## TEXT PROVIDED
● ● ●
That is quite consistent with the numbers given by PieterP in #1.

So this shows you why you should always check the data sheet of your components, so you know what to expect.

Ok, well, I thought my Fluke Multi-Meter could measure current, but I was wrong. I have no way of measuring AMPs sorry. I also can't do a schematic very well. Best I could do is hand drawn so I'll work on that tomorrow. But here is a photo of the board and connections as I currently have them. Made a few changes on pins, so the connections don't match the code I posted earlier.

Circuit

wvmarle: That is quite consistent with the numbers given by PieterP in #1.

So this shows you why you should always check the data sheet of your components, so you know what to expect.
● ● ●
## DATA SEGMENT

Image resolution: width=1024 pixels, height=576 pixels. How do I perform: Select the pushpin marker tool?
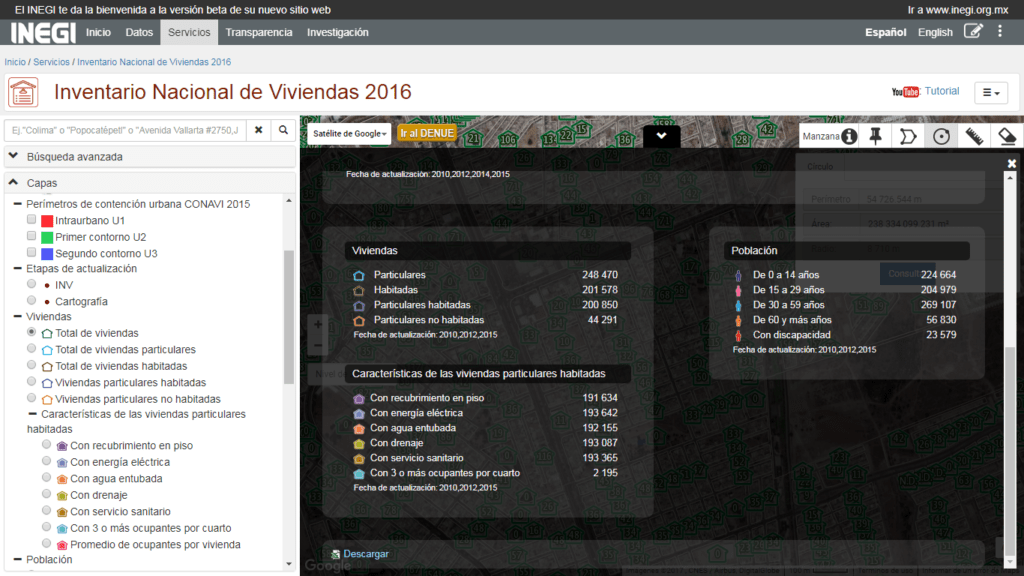[876, 136]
● ● ●
## WHAT TO WORK ON
A) Reproduce word for word the part of the forum thread starting with "Ok, well, I" and going on through "I posted earlier.".
B) Name every username and brand name that shows up in the forum thread.
C) Extend the forum thread from where it stops.

## EXERCISE RESPONSES
A)
Ok, well, I thought my Fluke Multi-Meter could measure current, but I was wrong. I have no way of measuring AMPs sorry. I also can't do a schematic very well. Best I could do is hand drawn so I'll work on that tomorrow. But here is a photo of the board and connections as I currently have them. Made a few changes on pins, so the connections don't match the code I posted earlier.

B) PieterP, Fluke, wvmarle

C)
I would have if I had a spec sheet for the L298N. Unfortunately all I have is the component with no paperwork. Looked on-line

But I did find a "tutorial" and it mentioned that the Arduino and the power supply need a common ground. I didn't have that. I connected all the grounds together and now I am only getting a 1.5V drop. I can live with that.

Thanks for the help.

Grumpy_Mike:
Top right corner looking like </>

Top left

ov10fac:
I would have if I had a spec sheet for the L298N… Looked on-line

Here’s one link, and pic is the part about the drop from page 3. Always loses 1.8V, and may be over 3V at 1A, almost 5V at 2A. Good reason not to use a 298 for low voltages where that drop is proportionally more significant.

298 volt drop.GIF

Hi,

Please read the first post in any forum entitled how to use this forum.
http://forum.arduino.cc/index.php/topic,148850.0.html then look down to item #7 about how to post your code.
It will be formatted in a scrolling window that makes it easier to read.

Also check on how to post pictures in your posts.
OPs picture.
IMG_1220.JPG

Have you got the gnd of the UNO connected to the gnd of the L298?

Tom… :slight_smile:

wilfredmedlin: Top left

Quite right. That is one of the problems with being dyslexic, left / right confusion. Still the OP has not found the way to edit a post and correct things has he?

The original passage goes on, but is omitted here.